Özet sunuma bakıldığında, Türkiye'nin kaynaklarını düşük verimliliğe sahip sektörlere harcadığı görülüyor. Türkçesi; verimliliği yükseltecek, nitelikli, katma değeri yüksek sektörlere yeteri kadar yatırım yapılmıyor.
Sonuç sizler için sürpriz mi? Değil… Beton ağırlıklı yatırımların yüksek bir verimlilik sağlayacağını söylemek epey zor olsa gerek. Diğer bir gösterge, ihracatta ileri teknoloji grubu ürünlerin payı. Yaklaşık 20 yıldır ileri teknoloji ürünlerinin ihracattaki payı yüzde 3'ler seviyesinde.
Oysa bu süreçte AR-GE'ye yapılan yatırımların ekonomi içindeki payı -yetersiz olsa da- iki katına çıktı. Yine ihracatla devam edelim. İhraç ettiğimiz ürünlerin ortalama kilogram değeri 1,4 dolara düştü. Oysa beş yıl önce 1,7 dolar seviyesine gelinmişti.
Kg fiyatında yüzde 10'luk bir artış ihracatçı şirketler için 18 milyar dolar ek gelir anlamına geliyor. Ayrıca, ihraç ettiğimiz ürünlerin kg değeri benzer kategorideki ülkelerle kıyaslandığında yüzde 50 altındayız.
Bu yüzden de sizlerle dertleşirken daha çok inovasyon, dijitalleşme, Sanayi 4.0, nitelikli insan kaynağı gibi kavramları sıklıkla dillendiriyorum.
Her sektör öyle midir? Tabii ki değil. Örneğin Türkiye'de yerli ve yabancı ilaç şirketlerinin soyunduğu yeni yatırımlara bakalım.
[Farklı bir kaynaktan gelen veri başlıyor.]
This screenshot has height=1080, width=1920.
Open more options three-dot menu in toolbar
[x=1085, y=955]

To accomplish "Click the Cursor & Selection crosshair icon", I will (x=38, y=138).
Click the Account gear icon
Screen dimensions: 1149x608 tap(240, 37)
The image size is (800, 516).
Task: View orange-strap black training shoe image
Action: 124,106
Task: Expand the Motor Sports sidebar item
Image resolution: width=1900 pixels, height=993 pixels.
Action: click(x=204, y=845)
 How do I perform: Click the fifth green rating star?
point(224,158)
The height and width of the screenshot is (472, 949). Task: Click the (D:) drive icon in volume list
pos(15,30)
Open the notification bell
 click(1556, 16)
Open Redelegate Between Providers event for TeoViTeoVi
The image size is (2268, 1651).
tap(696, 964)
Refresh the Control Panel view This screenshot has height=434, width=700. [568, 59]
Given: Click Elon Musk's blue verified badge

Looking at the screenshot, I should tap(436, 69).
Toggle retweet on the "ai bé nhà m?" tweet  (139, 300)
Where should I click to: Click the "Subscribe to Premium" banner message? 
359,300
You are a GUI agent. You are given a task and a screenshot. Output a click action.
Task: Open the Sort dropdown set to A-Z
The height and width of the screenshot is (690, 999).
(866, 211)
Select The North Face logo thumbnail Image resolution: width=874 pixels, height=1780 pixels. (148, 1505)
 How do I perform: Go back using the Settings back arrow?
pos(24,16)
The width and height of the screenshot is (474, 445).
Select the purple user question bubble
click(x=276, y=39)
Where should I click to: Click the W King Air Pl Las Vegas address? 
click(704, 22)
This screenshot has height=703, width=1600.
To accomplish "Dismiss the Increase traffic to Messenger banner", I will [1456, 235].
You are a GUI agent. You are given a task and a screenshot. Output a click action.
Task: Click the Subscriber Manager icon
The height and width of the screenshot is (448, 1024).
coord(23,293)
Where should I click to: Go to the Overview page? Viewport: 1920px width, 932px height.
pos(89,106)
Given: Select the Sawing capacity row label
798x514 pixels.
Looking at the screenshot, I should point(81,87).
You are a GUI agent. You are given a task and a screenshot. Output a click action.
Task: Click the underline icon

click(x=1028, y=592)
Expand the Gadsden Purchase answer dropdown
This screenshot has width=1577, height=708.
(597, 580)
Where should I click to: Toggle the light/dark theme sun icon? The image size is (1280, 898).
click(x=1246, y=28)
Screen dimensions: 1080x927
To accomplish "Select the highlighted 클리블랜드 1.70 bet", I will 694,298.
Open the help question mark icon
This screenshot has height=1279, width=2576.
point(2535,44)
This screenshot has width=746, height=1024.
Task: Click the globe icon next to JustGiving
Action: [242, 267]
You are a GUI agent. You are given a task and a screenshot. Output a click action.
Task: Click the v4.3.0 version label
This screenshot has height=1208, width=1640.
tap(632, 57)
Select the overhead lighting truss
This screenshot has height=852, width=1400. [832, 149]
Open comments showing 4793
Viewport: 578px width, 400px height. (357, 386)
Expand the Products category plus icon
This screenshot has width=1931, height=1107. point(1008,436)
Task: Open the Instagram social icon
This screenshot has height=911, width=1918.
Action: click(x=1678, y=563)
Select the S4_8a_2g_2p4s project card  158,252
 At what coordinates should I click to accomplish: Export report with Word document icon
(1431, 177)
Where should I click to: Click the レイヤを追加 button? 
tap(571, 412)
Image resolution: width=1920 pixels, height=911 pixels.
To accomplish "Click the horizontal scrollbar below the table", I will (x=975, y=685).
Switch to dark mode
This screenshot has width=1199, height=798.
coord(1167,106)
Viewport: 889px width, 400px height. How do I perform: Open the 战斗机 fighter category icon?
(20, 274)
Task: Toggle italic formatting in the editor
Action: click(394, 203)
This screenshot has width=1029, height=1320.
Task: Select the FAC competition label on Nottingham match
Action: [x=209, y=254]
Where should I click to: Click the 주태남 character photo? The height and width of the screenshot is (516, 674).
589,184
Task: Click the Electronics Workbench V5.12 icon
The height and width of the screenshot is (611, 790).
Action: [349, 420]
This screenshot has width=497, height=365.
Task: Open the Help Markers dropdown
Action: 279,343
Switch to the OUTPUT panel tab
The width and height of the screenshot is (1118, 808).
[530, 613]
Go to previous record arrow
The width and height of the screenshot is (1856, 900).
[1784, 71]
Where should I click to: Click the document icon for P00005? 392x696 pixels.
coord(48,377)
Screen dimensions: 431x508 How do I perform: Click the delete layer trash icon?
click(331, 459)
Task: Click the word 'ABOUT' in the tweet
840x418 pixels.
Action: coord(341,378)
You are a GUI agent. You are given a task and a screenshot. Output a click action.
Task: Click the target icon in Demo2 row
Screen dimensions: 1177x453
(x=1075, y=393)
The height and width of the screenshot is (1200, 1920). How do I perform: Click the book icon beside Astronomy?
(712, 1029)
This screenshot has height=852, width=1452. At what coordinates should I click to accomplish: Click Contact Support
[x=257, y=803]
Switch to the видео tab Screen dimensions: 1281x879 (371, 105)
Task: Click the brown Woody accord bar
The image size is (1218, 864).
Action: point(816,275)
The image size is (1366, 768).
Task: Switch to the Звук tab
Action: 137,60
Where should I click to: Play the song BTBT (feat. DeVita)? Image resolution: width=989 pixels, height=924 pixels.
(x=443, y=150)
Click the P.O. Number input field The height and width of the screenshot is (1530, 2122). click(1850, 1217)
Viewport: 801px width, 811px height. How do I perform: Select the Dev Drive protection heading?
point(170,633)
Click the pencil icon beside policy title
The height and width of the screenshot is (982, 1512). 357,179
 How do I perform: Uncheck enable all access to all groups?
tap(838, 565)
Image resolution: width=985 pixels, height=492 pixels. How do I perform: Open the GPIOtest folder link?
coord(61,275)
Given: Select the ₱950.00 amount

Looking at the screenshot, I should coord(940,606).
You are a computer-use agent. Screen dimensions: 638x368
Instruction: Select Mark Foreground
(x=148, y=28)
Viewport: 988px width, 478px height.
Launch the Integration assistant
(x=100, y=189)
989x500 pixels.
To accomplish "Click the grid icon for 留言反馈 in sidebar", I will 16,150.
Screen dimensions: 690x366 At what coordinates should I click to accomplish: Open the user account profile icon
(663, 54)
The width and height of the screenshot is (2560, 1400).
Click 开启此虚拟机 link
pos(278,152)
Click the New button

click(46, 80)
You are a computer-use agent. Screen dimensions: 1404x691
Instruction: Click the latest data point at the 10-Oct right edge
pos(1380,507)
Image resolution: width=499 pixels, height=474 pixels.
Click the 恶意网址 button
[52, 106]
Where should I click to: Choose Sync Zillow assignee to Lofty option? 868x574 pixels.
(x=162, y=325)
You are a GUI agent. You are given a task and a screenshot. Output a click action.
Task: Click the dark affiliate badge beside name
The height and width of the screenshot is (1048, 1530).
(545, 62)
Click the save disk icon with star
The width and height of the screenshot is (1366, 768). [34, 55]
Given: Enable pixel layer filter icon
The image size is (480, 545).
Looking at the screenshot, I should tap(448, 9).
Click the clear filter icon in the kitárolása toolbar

Özlem'in kaleme aldığı kapak haberinde yer verdiğimiz biyolojik ilaçların pazardaki payı 10 yıl öncesinde tek haneliydi, şimdi ise yüzde 20'ler seviyesine geldi.
Siz de biliyorsunuz ki, dünyada AR-GE harcamaları için en büyük bütçeleri ilaç şirketleri ayırıyor. Halen yürütülen AR-GE çalışmalarının yüzde 60'ı biyolojik ilaçlarla ilgili. Sürekli büyüyen bir alandan bahsediyoruz. Dünyada yüzde 20'lerde, Türkiye'deki payı da yüzde 18'e yaklaşıyor.
Geçen yıl Türkiye'nin 31 milyar TL'lik toplam ilaç pazarındaki payı 5,4 milyar TL'ydi. Bu yıl muhtemelen 6,5 milyar TL'yi bulacak. Abdi İbrahim gibi çok sayıda şirket ciddi yatırım bütçelerini bu alana yönlendiriyor. Önümüzdeki dönemde bunun iki sonucunu göreceğimizi düşünüyorum.
Birincisi, katma değeri yüksek ilaç ihracatımız artacak. İkincisi, ithal ettiğimiz biyolojik ilaç bütçesi küçülecek. Dolayısıyla dış ticaret dengesine olumlu katkıda bulunulacak.
Tabii en önemlisi, bu çalışmaları, üretim sürecini nitelikli insan kaynağıyla yapabileceğiz. Son söz, bu kadar büyük yatırımlar için insan kaynağına biraz daha yatırım gerekiyor.
Verimliliği daha çok tartıştığımız bir hafta diliyorum.